* **TASK TO COMPLETE**
Omit all pictures. Quote only the lines from the one with "You are a computer-use agent." through the end of the material below.

□ □ □ □

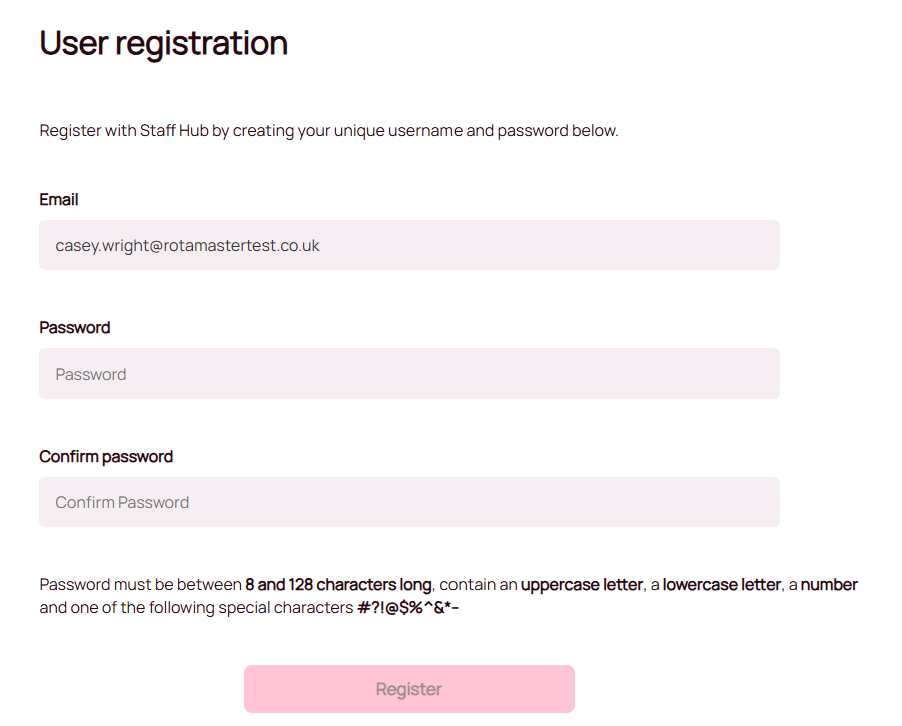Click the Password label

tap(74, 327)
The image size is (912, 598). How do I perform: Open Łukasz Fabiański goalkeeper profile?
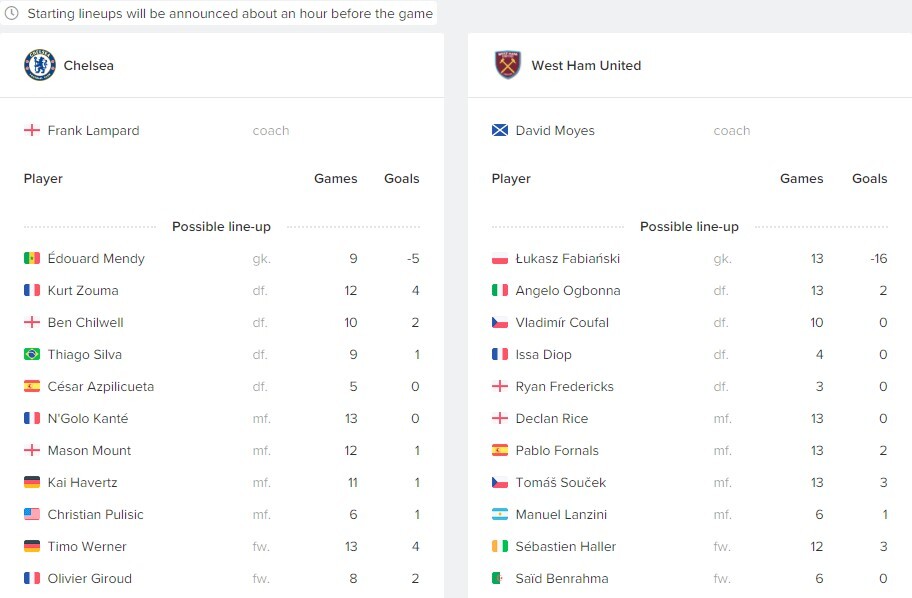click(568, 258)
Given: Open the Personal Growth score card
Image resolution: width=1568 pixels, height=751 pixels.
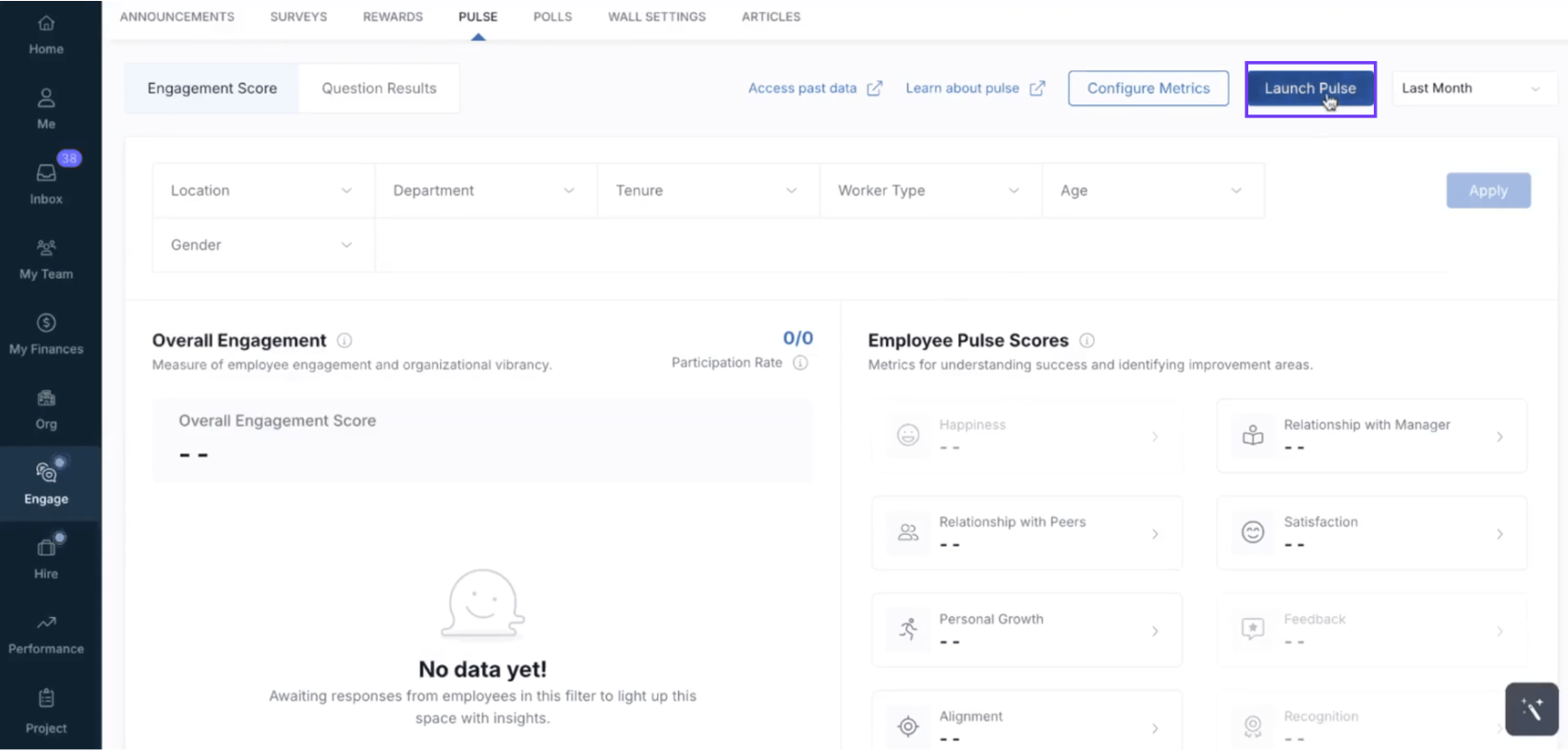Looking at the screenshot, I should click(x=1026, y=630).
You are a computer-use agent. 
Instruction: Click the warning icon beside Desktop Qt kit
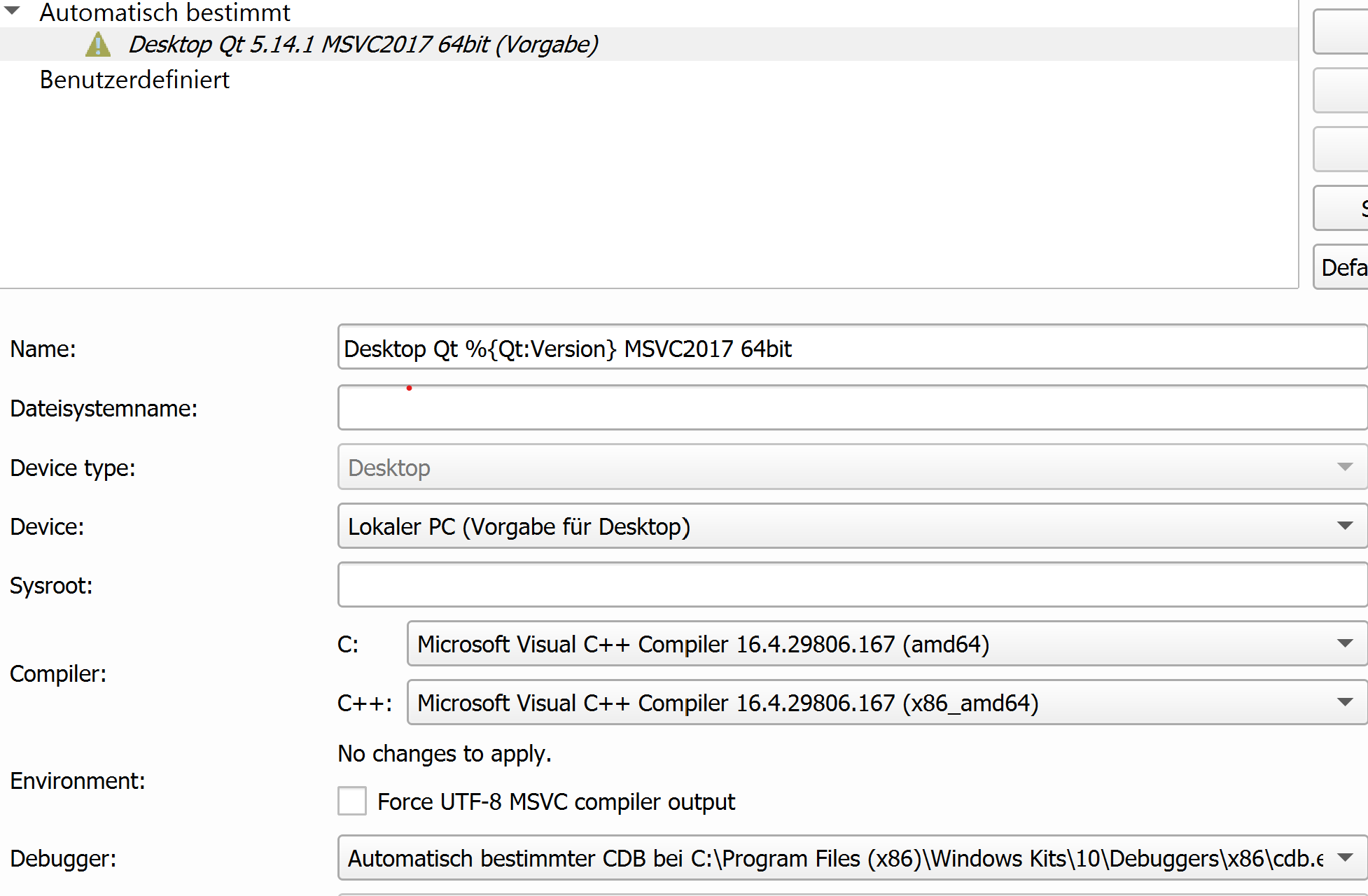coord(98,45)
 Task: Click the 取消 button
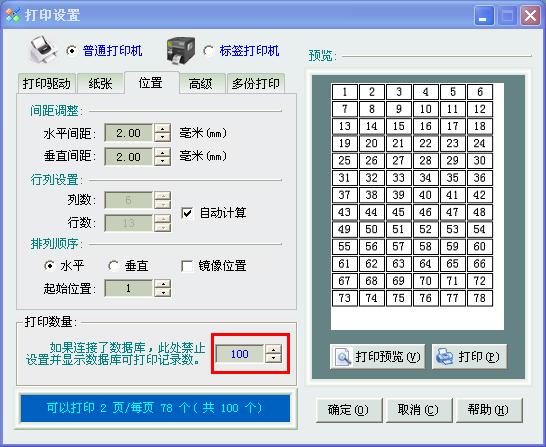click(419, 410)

□ □ □ □

* **EXERCISE RESULT**
You are a computer-use agent. 
Instruction: Click the warning icon beside Desktop Qt kit
coord(98,45)
 Task: Click the 取消 button
click(419, 410)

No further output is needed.